Input data:
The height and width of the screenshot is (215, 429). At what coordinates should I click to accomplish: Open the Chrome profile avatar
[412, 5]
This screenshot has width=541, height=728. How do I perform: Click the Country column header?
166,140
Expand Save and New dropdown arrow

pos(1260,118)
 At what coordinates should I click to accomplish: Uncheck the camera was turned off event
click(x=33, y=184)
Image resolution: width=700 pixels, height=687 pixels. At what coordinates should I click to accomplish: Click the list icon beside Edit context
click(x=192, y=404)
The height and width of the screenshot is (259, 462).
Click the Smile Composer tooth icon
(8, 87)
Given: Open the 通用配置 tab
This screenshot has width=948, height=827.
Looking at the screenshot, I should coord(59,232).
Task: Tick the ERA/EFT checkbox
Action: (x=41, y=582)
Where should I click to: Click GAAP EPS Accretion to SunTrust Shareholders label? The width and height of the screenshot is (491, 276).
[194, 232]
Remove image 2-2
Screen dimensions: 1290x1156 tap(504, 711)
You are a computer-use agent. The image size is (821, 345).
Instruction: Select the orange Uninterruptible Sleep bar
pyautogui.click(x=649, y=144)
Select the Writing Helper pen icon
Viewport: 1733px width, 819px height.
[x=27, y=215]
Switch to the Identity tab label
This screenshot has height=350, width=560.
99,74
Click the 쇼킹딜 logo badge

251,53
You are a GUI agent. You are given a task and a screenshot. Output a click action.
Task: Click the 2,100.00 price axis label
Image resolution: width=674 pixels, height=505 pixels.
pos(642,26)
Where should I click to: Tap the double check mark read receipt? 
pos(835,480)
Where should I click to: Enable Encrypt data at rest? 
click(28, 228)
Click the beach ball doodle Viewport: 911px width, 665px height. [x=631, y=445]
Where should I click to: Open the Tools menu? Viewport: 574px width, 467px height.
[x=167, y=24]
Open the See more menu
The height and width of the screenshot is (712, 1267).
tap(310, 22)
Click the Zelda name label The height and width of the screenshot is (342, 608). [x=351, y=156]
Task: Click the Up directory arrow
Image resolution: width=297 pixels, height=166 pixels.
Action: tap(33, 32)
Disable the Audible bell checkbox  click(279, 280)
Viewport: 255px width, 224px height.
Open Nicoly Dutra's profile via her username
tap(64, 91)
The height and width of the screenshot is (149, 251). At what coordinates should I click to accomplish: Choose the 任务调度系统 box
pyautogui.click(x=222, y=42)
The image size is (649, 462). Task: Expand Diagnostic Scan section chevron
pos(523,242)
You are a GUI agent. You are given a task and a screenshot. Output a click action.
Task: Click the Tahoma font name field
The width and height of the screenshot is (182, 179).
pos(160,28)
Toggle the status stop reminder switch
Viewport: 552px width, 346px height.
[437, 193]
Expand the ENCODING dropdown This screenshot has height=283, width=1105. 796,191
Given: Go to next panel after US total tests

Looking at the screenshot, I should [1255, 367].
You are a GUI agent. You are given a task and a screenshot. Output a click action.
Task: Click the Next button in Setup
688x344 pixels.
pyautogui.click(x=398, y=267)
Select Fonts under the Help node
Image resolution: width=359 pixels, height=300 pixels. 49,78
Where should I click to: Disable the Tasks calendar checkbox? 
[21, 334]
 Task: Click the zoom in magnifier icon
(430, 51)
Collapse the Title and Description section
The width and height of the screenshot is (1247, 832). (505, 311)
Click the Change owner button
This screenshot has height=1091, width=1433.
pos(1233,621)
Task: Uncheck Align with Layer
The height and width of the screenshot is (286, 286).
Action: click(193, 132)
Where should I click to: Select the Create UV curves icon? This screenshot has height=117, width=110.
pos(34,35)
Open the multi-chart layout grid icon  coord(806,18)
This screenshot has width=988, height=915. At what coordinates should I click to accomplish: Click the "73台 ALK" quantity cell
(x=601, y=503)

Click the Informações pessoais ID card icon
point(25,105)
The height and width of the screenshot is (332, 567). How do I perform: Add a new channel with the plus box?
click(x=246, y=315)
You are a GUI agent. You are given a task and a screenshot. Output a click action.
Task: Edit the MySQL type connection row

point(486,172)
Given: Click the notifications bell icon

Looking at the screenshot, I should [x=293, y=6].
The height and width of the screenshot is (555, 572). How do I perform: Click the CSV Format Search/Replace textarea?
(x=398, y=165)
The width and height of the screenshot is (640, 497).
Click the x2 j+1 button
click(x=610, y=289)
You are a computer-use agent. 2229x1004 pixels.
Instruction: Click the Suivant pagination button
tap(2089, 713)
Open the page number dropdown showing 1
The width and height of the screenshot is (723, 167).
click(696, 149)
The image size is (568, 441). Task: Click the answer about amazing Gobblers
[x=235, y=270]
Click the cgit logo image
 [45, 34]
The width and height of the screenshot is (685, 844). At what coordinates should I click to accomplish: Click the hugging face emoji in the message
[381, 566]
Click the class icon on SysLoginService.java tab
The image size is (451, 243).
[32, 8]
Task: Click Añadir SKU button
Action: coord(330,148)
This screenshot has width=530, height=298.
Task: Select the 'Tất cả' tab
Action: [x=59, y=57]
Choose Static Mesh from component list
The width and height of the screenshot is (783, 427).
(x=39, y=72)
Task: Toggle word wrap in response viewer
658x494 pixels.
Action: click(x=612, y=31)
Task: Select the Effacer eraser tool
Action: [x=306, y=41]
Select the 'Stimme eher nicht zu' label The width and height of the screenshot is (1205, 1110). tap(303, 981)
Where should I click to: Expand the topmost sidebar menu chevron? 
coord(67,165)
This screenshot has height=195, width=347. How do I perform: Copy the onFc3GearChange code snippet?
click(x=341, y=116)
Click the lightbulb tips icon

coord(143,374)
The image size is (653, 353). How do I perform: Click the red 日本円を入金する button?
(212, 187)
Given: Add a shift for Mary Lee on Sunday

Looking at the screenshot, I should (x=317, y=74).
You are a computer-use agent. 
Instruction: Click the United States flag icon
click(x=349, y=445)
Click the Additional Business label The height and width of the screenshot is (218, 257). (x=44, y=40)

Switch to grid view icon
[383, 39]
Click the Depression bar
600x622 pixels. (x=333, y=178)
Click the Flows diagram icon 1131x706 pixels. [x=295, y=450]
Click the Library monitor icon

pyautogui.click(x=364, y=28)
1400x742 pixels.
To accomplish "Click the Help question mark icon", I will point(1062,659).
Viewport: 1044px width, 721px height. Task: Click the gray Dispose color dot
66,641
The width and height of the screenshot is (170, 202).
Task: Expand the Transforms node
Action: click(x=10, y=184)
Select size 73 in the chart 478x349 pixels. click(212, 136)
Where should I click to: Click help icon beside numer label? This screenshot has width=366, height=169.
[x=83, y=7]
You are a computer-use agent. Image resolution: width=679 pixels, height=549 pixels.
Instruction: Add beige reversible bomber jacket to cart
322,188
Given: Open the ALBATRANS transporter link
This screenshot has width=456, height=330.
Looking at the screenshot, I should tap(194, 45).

Work item:
Please give the number of lines in the data above that hold "Toggle", and write nothing else.

Written response:
2